Carolien de Heer: ‘Bezint, eer ge begint’
‘Bezint eer ge begint’, zijn woorden die je in de politiek vaak voorbij hoort komen. Toch kon ik het niet laten om die woorden ook te gebruiken toen dit college in 2014 zijn bezuinigings- en reorganisatieplannen bekendmaakte. Die plannen moesten het fikse bedrag van 65 miljoen per jaar gaan opleveren. En dat bedrag was weer hard nodig om de dure nieuwe plannen van het college te kunnen bekostigen. Kortom, de bezuiniging die gedoemd was om te mislukken, mocht niet mislukken. Bezint, eer ge begint.
Gedoemd om te mislukken omdat de gemeente op het moment van spreken nog bezig was om de grootste reorganisatie en bezuiniging van zijn eigen organisatie ooit uit te voeren. Men zat nog niet op zijn nieuwe plek, of dit college wilde al een nieuwe reorganisatie starten. Gedoemd om te mislukken omdat op het moment van starten er nog geen enkel plan van aanpak lag, of onderzoek dat duidelijk maakte wat er nog te winnen viel. De inschatting van 65 miljoen was een doelstelling gebaseerd op gut feeling. Dat terwijl je je ernstig kon afvragen hoeveel vet er nog op de botten zat bij de gemeentelijke organisatie.
Twee jaar later blijken mijn zorgen meer gegrond dan de wethouder destijds wilde toegeven.
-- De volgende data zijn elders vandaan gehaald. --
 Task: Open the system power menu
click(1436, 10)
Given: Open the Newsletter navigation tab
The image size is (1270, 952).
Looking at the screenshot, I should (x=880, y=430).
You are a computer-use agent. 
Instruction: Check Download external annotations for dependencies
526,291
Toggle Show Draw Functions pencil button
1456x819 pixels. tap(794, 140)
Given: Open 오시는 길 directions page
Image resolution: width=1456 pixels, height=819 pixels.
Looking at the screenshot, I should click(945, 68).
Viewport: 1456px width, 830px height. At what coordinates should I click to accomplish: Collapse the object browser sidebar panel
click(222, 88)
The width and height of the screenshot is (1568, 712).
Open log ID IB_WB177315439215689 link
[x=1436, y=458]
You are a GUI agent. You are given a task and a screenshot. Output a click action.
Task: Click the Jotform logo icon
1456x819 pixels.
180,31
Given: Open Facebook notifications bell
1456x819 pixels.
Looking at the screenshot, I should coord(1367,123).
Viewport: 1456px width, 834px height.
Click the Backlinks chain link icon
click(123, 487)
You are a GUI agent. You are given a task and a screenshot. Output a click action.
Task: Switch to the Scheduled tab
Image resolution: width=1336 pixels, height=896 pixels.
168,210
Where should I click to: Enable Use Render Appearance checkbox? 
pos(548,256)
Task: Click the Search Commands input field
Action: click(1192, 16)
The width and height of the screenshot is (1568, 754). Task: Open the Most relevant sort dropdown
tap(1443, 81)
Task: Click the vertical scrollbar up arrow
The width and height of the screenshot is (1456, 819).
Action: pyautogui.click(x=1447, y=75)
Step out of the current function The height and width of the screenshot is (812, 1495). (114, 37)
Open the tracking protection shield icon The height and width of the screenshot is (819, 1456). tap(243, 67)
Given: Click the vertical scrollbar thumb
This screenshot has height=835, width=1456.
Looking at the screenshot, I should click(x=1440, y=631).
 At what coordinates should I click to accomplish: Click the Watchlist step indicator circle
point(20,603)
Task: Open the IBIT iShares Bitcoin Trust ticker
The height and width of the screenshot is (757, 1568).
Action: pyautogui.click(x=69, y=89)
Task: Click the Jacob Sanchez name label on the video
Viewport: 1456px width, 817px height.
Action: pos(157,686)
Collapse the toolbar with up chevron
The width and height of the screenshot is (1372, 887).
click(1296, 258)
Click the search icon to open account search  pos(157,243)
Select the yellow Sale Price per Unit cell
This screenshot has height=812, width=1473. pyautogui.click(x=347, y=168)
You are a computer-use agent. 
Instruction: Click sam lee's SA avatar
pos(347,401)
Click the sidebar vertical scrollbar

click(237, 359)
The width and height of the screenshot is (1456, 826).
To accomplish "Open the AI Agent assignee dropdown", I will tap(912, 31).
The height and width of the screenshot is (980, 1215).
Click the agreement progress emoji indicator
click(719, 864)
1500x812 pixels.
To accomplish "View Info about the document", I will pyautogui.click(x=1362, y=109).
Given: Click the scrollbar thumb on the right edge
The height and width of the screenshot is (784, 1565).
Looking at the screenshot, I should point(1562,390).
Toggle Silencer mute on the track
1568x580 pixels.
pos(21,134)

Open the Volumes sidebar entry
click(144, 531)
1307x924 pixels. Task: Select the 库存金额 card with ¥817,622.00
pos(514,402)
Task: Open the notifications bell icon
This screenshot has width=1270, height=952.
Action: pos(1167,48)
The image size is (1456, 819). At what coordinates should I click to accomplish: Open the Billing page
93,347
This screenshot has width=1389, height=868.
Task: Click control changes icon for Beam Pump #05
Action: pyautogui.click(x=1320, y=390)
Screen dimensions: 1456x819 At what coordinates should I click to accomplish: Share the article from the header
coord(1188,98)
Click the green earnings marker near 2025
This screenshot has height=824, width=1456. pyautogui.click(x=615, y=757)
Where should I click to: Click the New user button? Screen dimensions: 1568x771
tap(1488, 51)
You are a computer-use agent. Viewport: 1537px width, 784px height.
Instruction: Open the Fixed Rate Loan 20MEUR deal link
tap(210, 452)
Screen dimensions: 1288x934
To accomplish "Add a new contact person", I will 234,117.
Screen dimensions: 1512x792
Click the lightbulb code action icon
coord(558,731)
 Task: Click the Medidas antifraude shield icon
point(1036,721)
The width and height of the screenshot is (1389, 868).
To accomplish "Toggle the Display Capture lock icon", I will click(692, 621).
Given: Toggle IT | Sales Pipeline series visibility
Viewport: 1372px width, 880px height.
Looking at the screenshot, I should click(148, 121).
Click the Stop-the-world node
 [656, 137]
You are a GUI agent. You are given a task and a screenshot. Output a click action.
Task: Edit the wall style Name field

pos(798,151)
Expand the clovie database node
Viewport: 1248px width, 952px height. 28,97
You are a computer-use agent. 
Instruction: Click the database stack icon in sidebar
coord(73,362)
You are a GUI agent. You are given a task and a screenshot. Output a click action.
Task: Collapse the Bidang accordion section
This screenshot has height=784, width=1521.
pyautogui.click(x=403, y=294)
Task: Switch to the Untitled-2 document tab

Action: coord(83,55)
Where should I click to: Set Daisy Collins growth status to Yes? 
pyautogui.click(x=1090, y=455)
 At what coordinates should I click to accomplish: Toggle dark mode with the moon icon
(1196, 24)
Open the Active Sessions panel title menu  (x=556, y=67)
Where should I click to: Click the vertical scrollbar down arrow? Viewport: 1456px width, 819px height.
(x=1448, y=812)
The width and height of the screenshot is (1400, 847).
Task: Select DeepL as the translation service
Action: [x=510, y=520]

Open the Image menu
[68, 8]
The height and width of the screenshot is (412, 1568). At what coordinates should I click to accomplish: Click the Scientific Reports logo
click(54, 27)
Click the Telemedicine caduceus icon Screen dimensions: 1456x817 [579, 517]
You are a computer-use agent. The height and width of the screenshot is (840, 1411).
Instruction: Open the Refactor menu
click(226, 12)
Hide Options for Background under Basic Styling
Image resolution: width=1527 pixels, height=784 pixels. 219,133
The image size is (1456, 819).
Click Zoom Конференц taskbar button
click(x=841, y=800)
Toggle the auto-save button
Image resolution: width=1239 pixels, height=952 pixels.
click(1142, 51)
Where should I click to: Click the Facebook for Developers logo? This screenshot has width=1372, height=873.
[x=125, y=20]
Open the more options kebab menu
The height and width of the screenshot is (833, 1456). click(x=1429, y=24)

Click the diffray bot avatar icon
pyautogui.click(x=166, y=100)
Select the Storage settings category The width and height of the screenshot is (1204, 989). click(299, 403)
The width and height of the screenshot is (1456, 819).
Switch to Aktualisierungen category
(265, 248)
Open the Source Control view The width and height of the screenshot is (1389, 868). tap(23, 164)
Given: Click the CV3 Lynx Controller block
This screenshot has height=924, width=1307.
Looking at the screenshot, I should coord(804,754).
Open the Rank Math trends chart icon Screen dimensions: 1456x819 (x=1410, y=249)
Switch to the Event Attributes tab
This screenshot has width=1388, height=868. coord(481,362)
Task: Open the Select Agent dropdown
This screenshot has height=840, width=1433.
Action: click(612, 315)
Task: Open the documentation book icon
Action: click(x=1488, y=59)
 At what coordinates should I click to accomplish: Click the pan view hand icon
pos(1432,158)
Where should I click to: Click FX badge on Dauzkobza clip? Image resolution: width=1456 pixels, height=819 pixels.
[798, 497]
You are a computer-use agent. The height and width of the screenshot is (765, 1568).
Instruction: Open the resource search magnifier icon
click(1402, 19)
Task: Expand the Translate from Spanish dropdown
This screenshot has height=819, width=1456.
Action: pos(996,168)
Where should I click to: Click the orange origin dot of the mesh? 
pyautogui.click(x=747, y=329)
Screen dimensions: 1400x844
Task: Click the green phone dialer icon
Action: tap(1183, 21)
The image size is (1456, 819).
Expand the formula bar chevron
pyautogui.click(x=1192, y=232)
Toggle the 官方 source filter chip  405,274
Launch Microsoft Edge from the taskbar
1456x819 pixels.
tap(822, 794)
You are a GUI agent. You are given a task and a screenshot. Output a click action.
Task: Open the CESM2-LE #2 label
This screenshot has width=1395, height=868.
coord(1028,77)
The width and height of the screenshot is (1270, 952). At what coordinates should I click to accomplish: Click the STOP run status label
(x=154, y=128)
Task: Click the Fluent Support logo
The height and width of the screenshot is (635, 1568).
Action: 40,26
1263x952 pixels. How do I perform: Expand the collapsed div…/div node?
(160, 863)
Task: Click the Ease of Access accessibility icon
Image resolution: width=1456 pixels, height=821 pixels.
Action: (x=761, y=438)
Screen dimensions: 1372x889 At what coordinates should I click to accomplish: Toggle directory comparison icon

In een brief aan de gemeenteraad heeft hij ons geïnformeerd dat de reorganisatie niet in 2017 kan worden afgerond en wordt uitgesteld naar 2018. Die verschuiving kost de gemeente tien à vijftien miljoen. Bovendien vraag ik me erg af of de operatie in 2018 wel geslaagd zal zijn. De toelichting op de plannen zijn zo flinterdun dat ik een déjà vu krijg naar de plannen uit 2014.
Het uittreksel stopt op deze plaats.